:: Supplied material
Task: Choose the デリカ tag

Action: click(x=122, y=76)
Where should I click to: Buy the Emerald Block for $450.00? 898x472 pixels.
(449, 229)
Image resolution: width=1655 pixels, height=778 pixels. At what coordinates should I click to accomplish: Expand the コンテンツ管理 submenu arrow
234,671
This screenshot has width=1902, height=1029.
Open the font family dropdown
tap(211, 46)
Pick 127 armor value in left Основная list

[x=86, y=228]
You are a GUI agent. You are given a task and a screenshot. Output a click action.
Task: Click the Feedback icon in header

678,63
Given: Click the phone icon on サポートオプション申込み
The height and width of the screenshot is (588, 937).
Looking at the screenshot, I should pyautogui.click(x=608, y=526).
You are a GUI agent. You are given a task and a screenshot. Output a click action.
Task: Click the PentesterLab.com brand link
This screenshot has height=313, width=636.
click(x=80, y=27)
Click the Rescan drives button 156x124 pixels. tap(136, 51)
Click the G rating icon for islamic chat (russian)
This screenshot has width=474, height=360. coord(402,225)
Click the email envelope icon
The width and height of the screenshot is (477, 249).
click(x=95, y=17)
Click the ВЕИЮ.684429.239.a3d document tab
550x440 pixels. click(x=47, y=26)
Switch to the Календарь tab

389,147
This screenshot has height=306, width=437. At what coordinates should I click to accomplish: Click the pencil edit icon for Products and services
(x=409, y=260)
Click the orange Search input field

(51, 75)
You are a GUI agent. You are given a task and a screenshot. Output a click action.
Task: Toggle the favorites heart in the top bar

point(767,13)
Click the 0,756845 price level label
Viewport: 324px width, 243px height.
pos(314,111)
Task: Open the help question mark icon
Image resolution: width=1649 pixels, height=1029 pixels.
::::
◆ Work task: Only the lines from the one with "Click the Rescan" through the end of the listing should be output, exactly as they appear.

◆ Response:
Click the Rescan drives button 156x124 pixels. tap(136, 51)
Click the G rating icon for islamic chat (russian)
This screenshot has width=474, height=360. coord(402,225)
Click the email envelope icon
The width and height of the screenshot is (477, 249).
click(x=95, y=17)
Click the ВЕИЮ.684429.239.a3d document tab
550x440 pixels. click(x=47, y=26)
Switch to the Календарь tab

389,147
This screenshot has height=306, width=437. At what coordinates should I click to accomplish: Click the pencil edit icon for Products and services
(x=409, y=260)
Click the orange Search input field

(51, 75)
You are a GUI agent. You are given a task and a screenshot. Output a click action.
Task: Toggle the favorites heart in the top bar

point(767,13)
Click the 0,756845 price level label
Viewport: 324px width, 243px height.
pos(314,111)
Task: Open the help question mark icon
Image resolution: width=1649 pixels, height=1029 pixels.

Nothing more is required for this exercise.